───── SELECTED EXCERPT

Some of you might be thinking that why am I writing a blog post on collision avoidance. Isn’t it already there in Ardupilot? Afterall there is even a dedicated wiki to explain precisely how it works right? Well, I agree with you, but you see there are a few shortcomings with that approach. First, you need an expensive sensor like the LightWare SF40C to compute the distance from the obstacles. Let us assume that you saved a few bucks (~1k for LightWare SF40C) and managed to get it and took your drone out to play around or to brag about the cool sensor you just bought to your friends and you notice that the drone is still unable to fly through narrow passages or sometimes just fails to find a way around the obstacles. Well, I know the feeling. And then there is this thing which probably bothers me the most that why can’t I do autonomous navigation giving just the goal and copter does the rest even if it is in a maze-like environment. So I thought to myself that wouldn’t it be awesome to have a completely autonomous system which can use a cheap stereo camera (going for 60$ to 80$ these days) and do all of these things.
This summer, I am quite excited to be working on doing the same as a part of GSoC 2018! So basically my proposal is divided into two parts, first is the real-time 3D mapping and second is goal-directed planning for obstacle avoidance. The idea is to keep on generating the 3D map of the environment on the fly and try to reach to the goal point by reactively computing intermediate waypoints to the final goal which avoids the obstacles registered on the map. The computation of map and the trajectories can be done on a companion computers like Raspberry Pi or Odroid.

──────────
───── ENTRIES PROVIDED

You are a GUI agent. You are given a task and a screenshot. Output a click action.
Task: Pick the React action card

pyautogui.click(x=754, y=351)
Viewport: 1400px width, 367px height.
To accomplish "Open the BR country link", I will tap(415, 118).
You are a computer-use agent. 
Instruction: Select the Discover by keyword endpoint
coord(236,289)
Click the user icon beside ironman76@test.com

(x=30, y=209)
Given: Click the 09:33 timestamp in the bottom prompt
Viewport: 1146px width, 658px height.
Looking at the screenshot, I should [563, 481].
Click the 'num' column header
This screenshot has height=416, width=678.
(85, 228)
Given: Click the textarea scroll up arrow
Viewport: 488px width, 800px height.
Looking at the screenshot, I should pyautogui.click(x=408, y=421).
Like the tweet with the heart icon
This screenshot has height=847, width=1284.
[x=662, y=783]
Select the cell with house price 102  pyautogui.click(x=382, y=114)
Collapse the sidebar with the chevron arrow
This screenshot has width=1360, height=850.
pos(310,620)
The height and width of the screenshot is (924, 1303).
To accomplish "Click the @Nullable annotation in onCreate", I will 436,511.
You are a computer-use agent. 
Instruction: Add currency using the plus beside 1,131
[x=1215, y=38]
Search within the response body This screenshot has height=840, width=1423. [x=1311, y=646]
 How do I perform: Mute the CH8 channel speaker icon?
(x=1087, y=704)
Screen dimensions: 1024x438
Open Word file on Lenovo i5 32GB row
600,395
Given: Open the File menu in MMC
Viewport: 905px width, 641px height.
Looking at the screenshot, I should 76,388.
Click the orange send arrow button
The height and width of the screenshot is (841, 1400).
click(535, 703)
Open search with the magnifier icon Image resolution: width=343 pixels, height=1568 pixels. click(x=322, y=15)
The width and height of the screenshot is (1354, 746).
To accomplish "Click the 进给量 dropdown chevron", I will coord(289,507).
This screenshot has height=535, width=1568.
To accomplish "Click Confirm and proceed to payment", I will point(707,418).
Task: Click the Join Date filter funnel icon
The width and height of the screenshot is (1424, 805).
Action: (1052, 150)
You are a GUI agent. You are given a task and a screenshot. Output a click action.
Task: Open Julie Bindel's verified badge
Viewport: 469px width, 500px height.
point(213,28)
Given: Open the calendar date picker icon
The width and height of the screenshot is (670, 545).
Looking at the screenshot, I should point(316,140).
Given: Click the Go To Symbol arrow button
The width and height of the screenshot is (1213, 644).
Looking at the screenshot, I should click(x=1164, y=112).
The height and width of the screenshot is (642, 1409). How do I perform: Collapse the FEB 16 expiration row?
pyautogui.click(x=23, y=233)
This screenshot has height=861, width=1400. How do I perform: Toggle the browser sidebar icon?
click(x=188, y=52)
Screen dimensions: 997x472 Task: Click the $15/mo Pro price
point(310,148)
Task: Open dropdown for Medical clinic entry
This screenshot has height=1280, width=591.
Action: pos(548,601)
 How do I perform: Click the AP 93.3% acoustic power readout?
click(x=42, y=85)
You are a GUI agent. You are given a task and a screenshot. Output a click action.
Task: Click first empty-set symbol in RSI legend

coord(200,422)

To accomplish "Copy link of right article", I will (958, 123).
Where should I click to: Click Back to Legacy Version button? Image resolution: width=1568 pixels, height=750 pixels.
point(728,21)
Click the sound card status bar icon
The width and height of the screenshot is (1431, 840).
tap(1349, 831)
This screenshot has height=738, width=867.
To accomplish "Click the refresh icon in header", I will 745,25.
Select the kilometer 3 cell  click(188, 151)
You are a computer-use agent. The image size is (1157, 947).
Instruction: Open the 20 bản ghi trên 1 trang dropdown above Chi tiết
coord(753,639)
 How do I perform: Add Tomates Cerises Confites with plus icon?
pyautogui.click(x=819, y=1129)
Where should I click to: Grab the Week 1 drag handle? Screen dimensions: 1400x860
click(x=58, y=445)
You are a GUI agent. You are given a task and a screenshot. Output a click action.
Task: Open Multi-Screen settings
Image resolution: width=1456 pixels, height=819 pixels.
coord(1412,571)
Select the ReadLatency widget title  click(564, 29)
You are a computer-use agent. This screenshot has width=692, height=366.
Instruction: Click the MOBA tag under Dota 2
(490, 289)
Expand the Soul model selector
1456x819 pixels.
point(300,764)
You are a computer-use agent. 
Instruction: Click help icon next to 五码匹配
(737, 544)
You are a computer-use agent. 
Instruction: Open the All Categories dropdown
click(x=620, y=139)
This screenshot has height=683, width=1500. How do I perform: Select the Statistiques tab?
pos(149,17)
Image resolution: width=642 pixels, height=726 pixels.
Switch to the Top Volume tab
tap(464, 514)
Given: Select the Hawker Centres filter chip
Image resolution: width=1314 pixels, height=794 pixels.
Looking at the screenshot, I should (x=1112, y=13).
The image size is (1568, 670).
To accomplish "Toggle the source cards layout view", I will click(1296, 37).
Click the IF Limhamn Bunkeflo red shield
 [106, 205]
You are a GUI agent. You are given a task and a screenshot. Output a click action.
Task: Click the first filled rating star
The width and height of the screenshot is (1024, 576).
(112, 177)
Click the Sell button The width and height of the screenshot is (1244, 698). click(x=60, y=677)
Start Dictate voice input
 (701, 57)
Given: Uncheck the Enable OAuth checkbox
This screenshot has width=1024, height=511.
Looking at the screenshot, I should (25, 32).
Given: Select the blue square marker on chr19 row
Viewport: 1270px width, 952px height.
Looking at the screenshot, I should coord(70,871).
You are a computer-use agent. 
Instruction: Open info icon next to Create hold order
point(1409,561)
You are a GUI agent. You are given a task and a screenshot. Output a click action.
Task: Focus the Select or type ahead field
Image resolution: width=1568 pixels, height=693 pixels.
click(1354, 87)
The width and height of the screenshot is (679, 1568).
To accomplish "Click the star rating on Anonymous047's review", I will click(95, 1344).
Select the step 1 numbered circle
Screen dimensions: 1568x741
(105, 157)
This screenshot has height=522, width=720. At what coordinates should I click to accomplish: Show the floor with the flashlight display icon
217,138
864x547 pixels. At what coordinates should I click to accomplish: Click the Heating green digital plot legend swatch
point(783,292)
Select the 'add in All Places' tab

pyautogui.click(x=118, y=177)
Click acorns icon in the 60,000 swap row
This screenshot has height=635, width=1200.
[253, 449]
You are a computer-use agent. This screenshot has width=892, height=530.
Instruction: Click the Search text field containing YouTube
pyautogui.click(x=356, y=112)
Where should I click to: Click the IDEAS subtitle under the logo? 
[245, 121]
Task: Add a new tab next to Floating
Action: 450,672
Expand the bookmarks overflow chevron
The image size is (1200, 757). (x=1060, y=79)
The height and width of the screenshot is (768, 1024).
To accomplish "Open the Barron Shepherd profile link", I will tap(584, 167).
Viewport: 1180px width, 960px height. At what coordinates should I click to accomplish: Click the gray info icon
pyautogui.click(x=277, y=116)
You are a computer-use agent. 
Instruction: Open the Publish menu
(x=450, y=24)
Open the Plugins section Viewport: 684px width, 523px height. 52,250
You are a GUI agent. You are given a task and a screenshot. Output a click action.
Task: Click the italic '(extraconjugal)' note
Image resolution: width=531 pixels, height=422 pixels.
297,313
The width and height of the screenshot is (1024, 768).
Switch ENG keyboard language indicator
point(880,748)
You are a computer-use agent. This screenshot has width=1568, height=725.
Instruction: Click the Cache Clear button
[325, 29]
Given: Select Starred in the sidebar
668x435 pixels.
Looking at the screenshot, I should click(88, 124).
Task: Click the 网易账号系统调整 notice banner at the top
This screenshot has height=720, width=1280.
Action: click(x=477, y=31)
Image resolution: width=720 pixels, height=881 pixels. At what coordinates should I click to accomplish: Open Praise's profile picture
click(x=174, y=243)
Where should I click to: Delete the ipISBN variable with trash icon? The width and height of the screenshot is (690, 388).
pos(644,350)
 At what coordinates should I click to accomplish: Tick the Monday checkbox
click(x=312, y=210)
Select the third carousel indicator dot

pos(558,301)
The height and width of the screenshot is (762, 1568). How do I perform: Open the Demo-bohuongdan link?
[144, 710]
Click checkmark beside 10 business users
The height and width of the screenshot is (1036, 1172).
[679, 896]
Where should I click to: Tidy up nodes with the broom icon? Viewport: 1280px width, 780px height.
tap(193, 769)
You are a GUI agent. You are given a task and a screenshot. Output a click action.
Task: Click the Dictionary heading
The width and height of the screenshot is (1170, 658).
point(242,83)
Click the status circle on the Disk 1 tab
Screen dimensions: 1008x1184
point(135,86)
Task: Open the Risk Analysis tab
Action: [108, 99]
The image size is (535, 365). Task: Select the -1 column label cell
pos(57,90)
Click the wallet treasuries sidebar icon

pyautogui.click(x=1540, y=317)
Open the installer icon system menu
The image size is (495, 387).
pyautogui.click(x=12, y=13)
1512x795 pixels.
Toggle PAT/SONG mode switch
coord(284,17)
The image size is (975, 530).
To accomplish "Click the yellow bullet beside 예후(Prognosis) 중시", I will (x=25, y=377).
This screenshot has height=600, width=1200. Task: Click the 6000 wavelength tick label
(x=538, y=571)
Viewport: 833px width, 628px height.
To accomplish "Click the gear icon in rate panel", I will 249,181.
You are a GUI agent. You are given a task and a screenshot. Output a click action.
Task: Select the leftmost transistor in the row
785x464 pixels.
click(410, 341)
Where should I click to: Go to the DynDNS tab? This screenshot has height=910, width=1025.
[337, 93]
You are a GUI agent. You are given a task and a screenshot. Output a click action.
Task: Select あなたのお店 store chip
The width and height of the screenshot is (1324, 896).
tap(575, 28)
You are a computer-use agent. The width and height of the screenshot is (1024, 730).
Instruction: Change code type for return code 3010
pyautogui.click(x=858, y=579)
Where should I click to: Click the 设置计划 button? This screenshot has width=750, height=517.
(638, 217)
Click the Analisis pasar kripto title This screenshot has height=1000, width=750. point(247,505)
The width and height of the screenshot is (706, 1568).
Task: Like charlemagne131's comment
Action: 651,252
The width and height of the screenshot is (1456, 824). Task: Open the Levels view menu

──────────

_THE TASKS_
1) Decide whether each statement agrees with the blog post on drone obstacle avoidance, answering yes or no and quoting the words of the blog post that settle it: (a) The LightWare SF40C costs roughly 1k. (b) The GSoC proposal has three parts. (c) The map and trajectories can be computed on a companion computer.
2) Swap "Odroid" for "BeagleBone" and write out the part of the blog post starting at "This summer, I" and ending at "Pi or Odroid.".
The listing is not needed for this work.

_WORKED SOLUTIONS_
1)
(a) Yes: "(~1k for LightWare SF40C)"
(b) No: "my proposal is divided into two parts"
(c) Yes: "The computation of map and the trajectories can be done on a companion computers like Raspberry Pi or Odroid."

2)
This summer, I am quite excited to be working on doing the same as a part of GSoC 2018! So basically my proposal is divided into two parts, first is the real-time 3D mapping and second is goal-directed planning for obstacle avoidance. The idea is to keep on generating the 3D map of the environment on the fly and try to reach to the goal point by reactively computing intermediate waypoints to the final goal which avoids the obstacles registered on the map. The computation of map and the trajectories can be done on a companion computers like Raspberry Pi or BeagleBone.